- _The data_
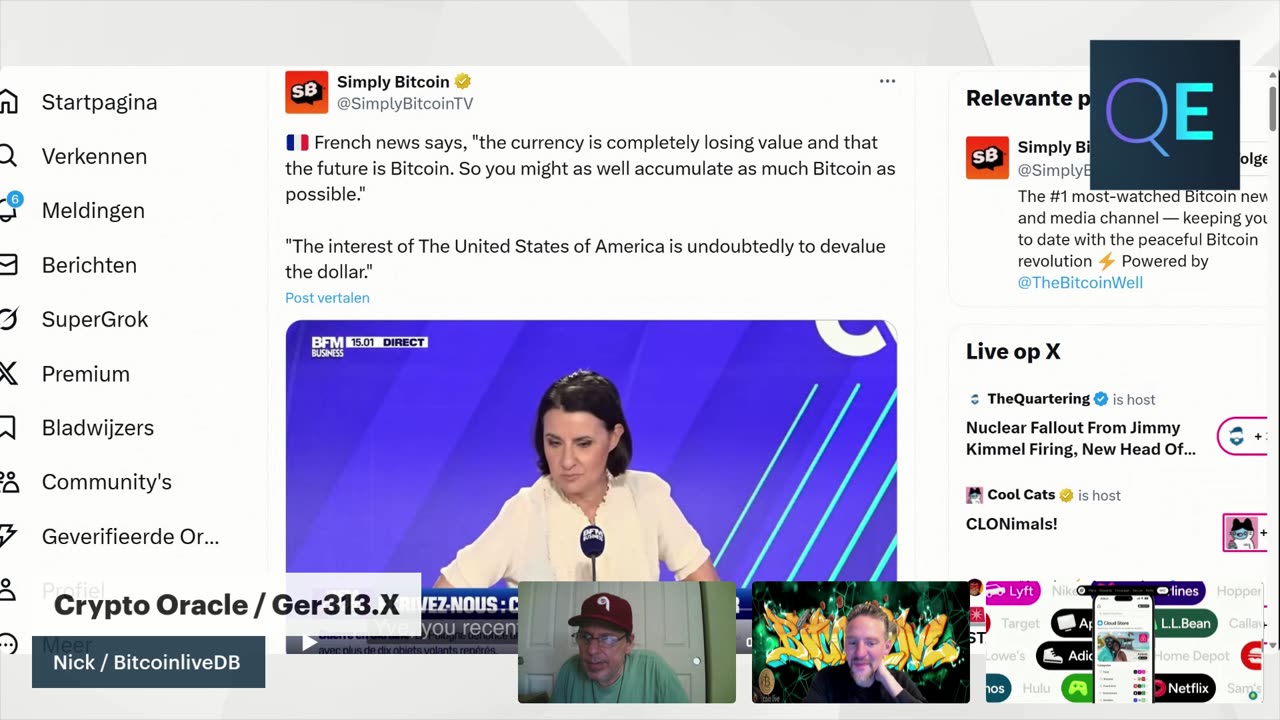Click the Post vertalen link

(327, 298)
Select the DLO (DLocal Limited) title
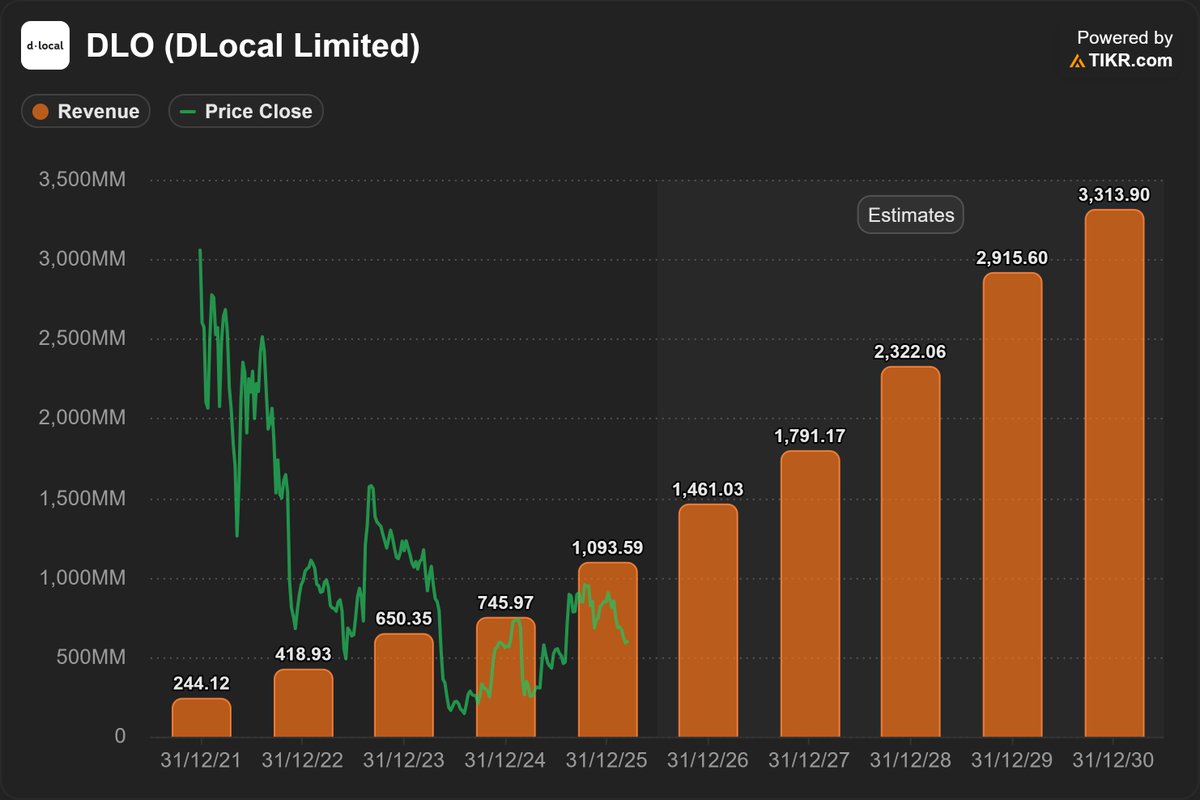 click(x=255, y=45)
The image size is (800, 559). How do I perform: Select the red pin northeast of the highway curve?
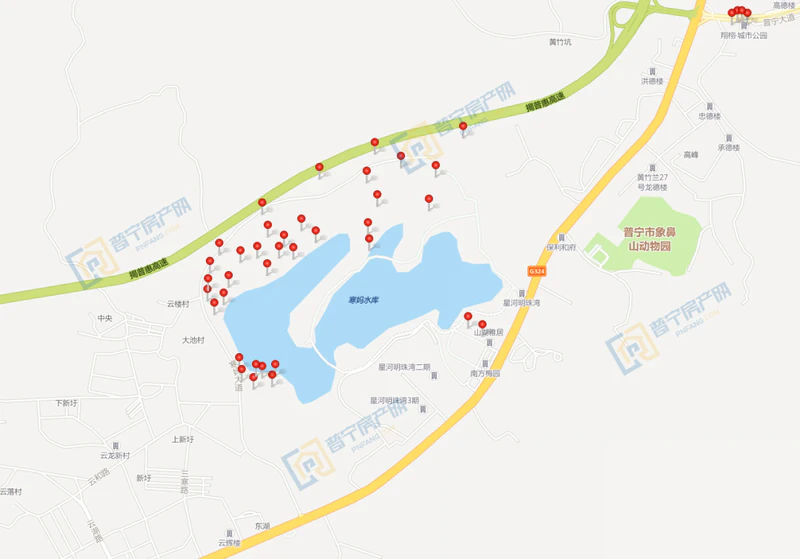tap(463, 126)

- _What the exercise asks_
Reproduce every line of the records above without any change, leaving the pictures out.

- _Exercise solution_
Click the Post vertalen link

(327, 298)
Select the DLO (DLocal Limited) title
 click(x=255, y=45)
The image size is (800, 559). How do I perform: Select the red pin northeast of the highway curve?
tap(463, 126)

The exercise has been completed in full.